When does Pokémon enter public domain in the US?
7 January 2024 — A Discord user had asked when Pokémon would enter public domain in the US.
Disclaimer: This article is a reproduction of a Discord post I wrote in an informal capacity and thus will not have been fact-checked. Read this article with a critical lens (like you should with anything on the internet).
Copyright terms can be different depending on (1) where you are and (2) who is making the work. For the Pokémon games, they would be considered "works for hire" under US law and works made by corporate bodies under Japanese law.
Under those respective laws, the terms are:
95 years in the US
Even if a work is only published in Japan, it will still receive copyright protection in the US. So it generally does not matter where it gets published, save for the "rule of the shortest term."

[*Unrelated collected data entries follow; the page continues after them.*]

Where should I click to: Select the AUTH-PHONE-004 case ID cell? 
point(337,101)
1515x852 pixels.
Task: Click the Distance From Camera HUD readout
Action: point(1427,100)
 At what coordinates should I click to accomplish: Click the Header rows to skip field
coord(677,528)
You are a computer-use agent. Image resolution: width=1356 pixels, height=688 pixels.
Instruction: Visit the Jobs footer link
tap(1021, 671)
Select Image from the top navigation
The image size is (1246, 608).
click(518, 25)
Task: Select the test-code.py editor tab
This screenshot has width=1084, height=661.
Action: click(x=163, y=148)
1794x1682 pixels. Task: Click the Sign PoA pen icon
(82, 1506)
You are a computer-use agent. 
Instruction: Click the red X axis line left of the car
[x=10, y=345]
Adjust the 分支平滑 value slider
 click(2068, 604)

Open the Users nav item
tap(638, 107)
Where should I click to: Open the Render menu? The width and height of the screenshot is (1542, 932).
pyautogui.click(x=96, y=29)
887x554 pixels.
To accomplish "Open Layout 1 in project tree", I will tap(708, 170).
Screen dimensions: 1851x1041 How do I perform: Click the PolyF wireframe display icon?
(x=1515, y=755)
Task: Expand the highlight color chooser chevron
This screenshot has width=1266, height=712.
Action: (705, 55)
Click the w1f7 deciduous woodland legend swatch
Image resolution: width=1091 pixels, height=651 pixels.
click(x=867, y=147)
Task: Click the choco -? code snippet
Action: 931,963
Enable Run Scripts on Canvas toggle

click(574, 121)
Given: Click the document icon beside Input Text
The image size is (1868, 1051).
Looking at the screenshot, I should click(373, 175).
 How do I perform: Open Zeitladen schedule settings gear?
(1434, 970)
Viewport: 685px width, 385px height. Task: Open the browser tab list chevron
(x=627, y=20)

Many countries have a "rule of the shortest term." This rule means that if an author's work was published in a country with a shorter copyright term, it will enter public domain at the same time as that country.
Importantly for your question, the US does not have a rule of the shortest term.
To use the Pokémon example, the earliest version of the game is the Japanese edition of Red and Green, published in 1996.
This means that (to my understanding) in:
Japan — Red and Green enter public domain in 2066
the UK and EU — Red and Green also enter public domain in 2066 (because of the rule of the shortest term, even if copyright terms there are longer)
the US — Red and Gree enter public domain in 2091 (because the US does not have the rule of the shorter term)
"Works attributed to an organisation: 70 years after the work is made public (Article 53, paragraph 1)."